Homenagem à memória do Professor Hélio Gracie.

Autor
Arthur Virgílio (PSDB - Partido da Social Democracia Brasileira/AM)
Nome completo: Arthur Virgílio do Carmo Ribeiro Neto
Casa
Senado Federal
Tipo
Discurso
Resumo por assunto
HOMENAGEM.:
  • Homenagem à memória do Professor Hélio Gracie.
Publicação
Publicação no DSF de 18/11/2009 - Página 59522
Assunto
Outros > HOMENAGEM.
Indexação
  • SAUDAÇÃO, AUTORIDADE, ATLETAS, PRESENÇA, SESSÃO.
  • HOMENAGEM POSTUMA, ATLETA PROFISSIONAL, PROFESSOR, RESPONSAVEL, DIFUSÃO, ESPORTE, DESENVOLVIMENTO, TECNICA DESPORTIVA, LUTA, BRASIL, COMENTARIO, HISTORIA, FAMILIA, PRATICA ESPORTIVA.
  • DEFESA, POSSIBILIDADE, COMITE OLIMPICO BRASILEIRO (COB), INCLUSÃO, ESPORTE, LUTA, OLIMPIADAS.

                          SENADO FEDERAL SF -

            SECRETARIA-GERAL DA MESA

            SUBSECRETARIA DE TAQUIGRAFIA 


            O SR. ARTHUR VIRGÍLIO (PSDB - AM. Pronuncia o seguinte discurso. Sem revisão do orador.) - Presidente, para ser bem sincero, até que já me deu, em alguns momentos, vontade de lutar jiu-jitsu aqui, mas aí quebraria o decoro.

            Eu me dirijo, primeiro, à Mesa, ao ilustre Senador Mão Santa, 3º Secretário do Senado Federal, neste momento presidindo a sessão de homenagem ao inesquecível grande mestre Hélio Gracie; ao Ministro do STJ e faixa preta de jiu-jitsu Luiz Fux; ao Deputado Federal Marcelo Itagiba, também faixa preta de jiu-jitsu; ao grande mestre Oswaldo Alves; ao grande mestre e um dos maiores amigos que Hélio Gracie teve em vida, Prof. João Alberto Barreto; do mesmo modo o mestre e faixa preta e vermelha de jiu-jitsu e um dos maiores amigos com que contou Hélio Gracie ao longo de sua trajetória, Prof. Pedro Valente.

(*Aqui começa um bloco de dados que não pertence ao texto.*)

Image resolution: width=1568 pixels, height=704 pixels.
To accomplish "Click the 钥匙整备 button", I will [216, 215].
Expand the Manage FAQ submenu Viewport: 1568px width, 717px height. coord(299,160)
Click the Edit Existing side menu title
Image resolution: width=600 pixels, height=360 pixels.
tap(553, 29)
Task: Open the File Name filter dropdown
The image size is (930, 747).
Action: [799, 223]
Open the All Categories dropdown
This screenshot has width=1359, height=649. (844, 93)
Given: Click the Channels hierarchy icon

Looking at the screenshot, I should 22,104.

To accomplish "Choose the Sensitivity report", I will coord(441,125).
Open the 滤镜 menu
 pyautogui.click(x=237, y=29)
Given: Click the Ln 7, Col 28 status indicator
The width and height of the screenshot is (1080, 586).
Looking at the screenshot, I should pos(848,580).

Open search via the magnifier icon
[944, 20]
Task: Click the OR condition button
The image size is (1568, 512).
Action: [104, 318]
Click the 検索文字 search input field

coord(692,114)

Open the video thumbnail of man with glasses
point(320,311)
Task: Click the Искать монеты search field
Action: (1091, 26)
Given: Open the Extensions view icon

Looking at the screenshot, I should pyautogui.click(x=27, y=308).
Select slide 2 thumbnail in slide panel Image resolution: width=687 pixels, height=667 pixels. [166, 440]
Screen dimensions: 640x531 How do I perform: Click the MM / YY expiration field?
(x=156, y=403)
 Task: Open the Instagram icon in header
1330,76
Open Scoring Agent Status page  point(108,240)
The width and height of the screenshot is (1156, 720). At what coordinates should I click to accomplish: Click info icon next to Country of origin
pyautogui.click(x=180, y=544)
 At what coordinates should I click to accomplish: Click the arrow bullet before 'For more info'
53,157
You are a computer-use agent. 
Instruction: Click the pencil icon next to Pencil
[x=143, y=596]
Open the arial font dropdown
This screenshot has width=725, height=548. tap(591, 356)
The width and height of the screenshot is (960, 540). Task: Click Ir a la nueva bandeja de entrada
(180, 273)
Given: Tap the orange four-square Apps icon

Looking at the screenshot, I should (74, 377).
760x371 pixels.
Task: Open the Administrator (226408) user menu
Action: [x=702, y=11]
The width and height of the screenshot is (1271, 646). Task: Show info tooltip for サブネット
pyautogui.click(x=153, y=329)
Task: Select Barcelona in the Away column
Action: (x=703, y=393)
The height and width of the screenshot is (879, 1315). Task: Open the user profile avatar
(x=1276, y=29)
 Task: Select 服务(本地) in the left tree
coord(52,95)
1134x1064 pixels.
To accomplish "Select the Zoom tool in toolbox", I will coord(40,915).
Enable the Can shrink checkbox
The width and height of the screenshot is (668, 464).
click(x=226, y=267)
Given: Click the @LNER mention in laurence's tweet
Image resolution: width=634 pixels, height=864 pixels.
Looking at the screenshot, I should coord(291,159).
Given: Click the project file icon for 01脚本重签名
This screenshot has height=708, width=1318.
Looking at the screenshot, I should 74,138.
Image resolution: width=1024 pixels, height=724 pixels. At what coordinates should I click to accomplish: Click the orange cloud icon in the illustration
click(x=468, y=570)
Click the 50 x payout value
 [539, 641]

            Dirijo-me ao representante do Secretário de Esportes do Distrito Federal, Sr. José Landim; à Srª Reila Gracie, sobrinha do homenageado e mãe do maior lutador de jiu-jitsu que nós temos hoje no mundo; a dois representantes do judô - o Prof. Ricardo Bittencourt é um grande lutador de judô, mas, na verdade, é um faixa preta de jiu-jitsu do melhor nível - que eu devo aqui homenagear: José Mário Tranquilini, campeão sul-americano, e o Antônio Carlos, o Xuca, que foi campeão brasileiro e campeão carioca por diversas vezes.

            Deixei para o final, saudando as senhoras e os senhores presentes, o Prof. Rickson Gracie, que é bicampeão do Japan Open, lutador invicto em sua trajetória pelos tatames, um exemplo de vida, um líder em sua família.

            Da família Gracie, aqui estão, além do Rickson e da Reila, o Prof. Reyson Gracie, que foi meu professor; a Bianca Gracie; o Prof. Rolker Gracie. Eu teria que citar... Quase todos são familiares.

            Essa figura legendária do Vale Tudo, que é o Euclides Pereira, com quem eu treinei aqui em Brasília quando vim pra cá como Diplomata. O Euclides Pereira fez lutas memoráveis com Carlson Gracie e com Ivan Gomes. E eu sempre, quando me refiro aos treinos que fazia com ele, dizia que ia muito bem quando treinava de quimono com ele. Tirava quimono e já ficava aquele sufoco danado. E depois, eu sentia dor só de vê-lo bater saco. Aí já dava pra doer. Dá pra imaginar o “casca grossa” que ele era e que vai continuar sendo.

            O Professor Wallid Ismail, que hoje é um grande empresário dessa coisa importante que são os MMA(Mixed Martial Arts), e um lutador da melhor cepa, que traduzia as suas lutas pela coragem de arriscar sempre. Todas as lutas de Wallid davam muita agonia, porque dava a impressão de que em algum momento ele poderia cair, mas acabava caindo o outro. E o Prof. Sérgio Barreto, que consolidou um trabalho que vinha sendo feito pelo grande Mestre Armando Wriedt.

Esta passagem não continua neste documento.